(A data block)
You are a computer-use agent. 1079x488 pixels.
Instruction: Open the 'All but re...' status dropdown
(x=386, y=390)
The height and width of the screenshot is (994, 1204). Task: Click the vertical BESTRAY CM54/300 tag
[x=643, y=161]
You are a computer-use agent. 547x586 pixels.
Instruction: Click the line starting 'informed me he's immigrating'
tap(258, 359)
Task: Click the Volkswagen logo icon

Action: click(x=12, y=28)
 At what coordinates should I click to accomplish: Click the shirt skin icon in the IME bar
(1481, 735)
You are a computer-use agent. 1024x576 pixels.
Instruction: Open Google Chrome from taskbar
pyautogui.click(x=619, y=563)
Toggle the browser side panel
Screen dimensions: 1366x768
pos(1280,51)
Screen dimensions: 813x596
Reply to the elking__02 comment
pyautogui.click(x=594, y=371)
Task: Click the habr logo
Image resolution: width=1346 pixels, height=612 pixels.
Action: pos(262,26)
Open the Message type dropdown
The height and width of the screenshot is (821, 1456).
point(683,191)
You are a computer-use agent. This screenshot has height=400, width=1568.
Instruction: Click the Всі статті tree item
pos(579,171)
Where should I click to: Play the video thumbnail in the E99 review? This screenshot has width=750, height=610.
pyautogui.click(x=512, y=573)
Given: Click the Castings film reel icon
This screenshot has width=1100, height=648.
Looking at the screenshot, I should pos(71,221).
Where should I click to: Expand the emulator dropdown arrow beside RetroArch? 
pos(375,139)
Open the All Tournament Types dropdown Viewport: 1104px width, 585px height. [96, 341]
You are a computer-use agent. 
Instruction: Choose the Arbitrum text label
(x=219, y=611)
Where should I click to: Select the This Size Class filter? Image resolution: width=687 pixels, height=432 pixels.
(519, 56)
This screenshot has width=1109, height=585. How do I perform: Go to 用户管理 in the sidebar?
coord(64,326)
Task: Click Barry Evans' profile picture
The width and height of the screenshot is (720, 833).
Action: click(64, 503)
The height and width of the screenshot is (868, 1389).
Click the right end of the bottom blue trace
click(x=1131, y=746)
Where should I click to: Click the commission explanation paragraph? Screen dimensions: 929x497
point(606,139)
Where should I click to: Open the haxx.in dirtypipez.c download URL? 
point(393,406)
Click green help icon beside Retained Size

### DESCRIPTION OF THE TASK
Give every line of the items above as a JSON list of strings, one string per line, with blank lines left out.

### TASK RESPONSE
[
  "You are a computer-use agent. 1079x488 pixels.",
  "Instruction: Open the 'All but re...' status dropdown",
  "(x=386, y=390)",
  "The height and width of the screenshot is (994, 1204). Task: Click the vertical BESTRAY CM54/300 tag",
  "[x=643, y=161]",
  "You are a computer-use agent. 547x586 pixels.",
  "Instruction: Click the line starting 'informed me he's immigrating'",
  "tap(258, 359)",
  "Task: Click the Volkswagen logo icon",
  "Action: click(x=12, y=28)",
  " At what coordinates should I click to accomplish: Click the shirt skin icon in the IME bar",
  "(1481, 735)",
  "You are a computer-use agent. 1024x576 pixels.",
  "Instruction: Open Google Chrome from taskbar",
  "pyautogui.click(x=619, y=563)",
  "Toggle the browser side panel",
  "Screen dimensions: 1366x768",
  "pos(1280,51)",
  "Screen dimensions: 813x596",
  "Reply to the elking__02 comment",
  "pyautogui.click(x=594, y=371)",
  "Task: Click the habr logo",
  "Image resolution: width=1346 pixels, height=612 pixels.",
  "Action: pos(262,26)",
  "Open the Message type dropdown",
  "The height and width of the screenshot is (821, 1456).",
  "point(683,191)",
  "You are a computer-use agent. This screenshot has height=400, width=1568.",
  "Instruction: Click the Всі статті tree item",
  "pos(579,171)",
  "Where should I click to: Play the video thumbnail in the E99 review? This screenshot has width=750, height=610.",
  "pyautogui.click(x=512, y=573)",
  "Given: Click the Castings film reel icon",
  "This screenshot has width=1100, height=648.",
  "Looking at the screenshot, I should pos(71,221).",
  "Where should I click to: Expand the emulator dropdown arrow beside RetroArch? ",
  "pos(375,139)",
  "Open the All Tournament Types dropdown Viewport: 1104px width, 585px height. [96, 341]",
  "You are a computer-use agent. ",
  "Instruction: Choose the Arbitrum text label",
  "(x=219, y=611)",
  "Where should I click to: Select the This Size Class filter? Image resolution: width=687 pixels, height=432 pixels.",
  "(519, 56)",
  "This screenshot has width=1109, height=585. How do I perform: Go to 用户管理 in the sidebar?",
  "coord(64,326)",
  "Task: Click Barry Evans' profile picture",
  "The width and height of the screenshot is (720, 833).",
  "Action: click(64, 503)",
  "The height and width of the screenshot is (868, 1389).",
  "Click the right end of the bottom blue trace",
  "click(x=1131, y=746)",
  "Where should I click to: Click the commission explanation paragraph? Screen dimensions: 929x497",
  "point(606,139)",
  "Where should I click to: Open the haxx.in dirtypipez.c download URL? ",
  "point(393,406)",
  "Click green help icon beside Retained Size"
]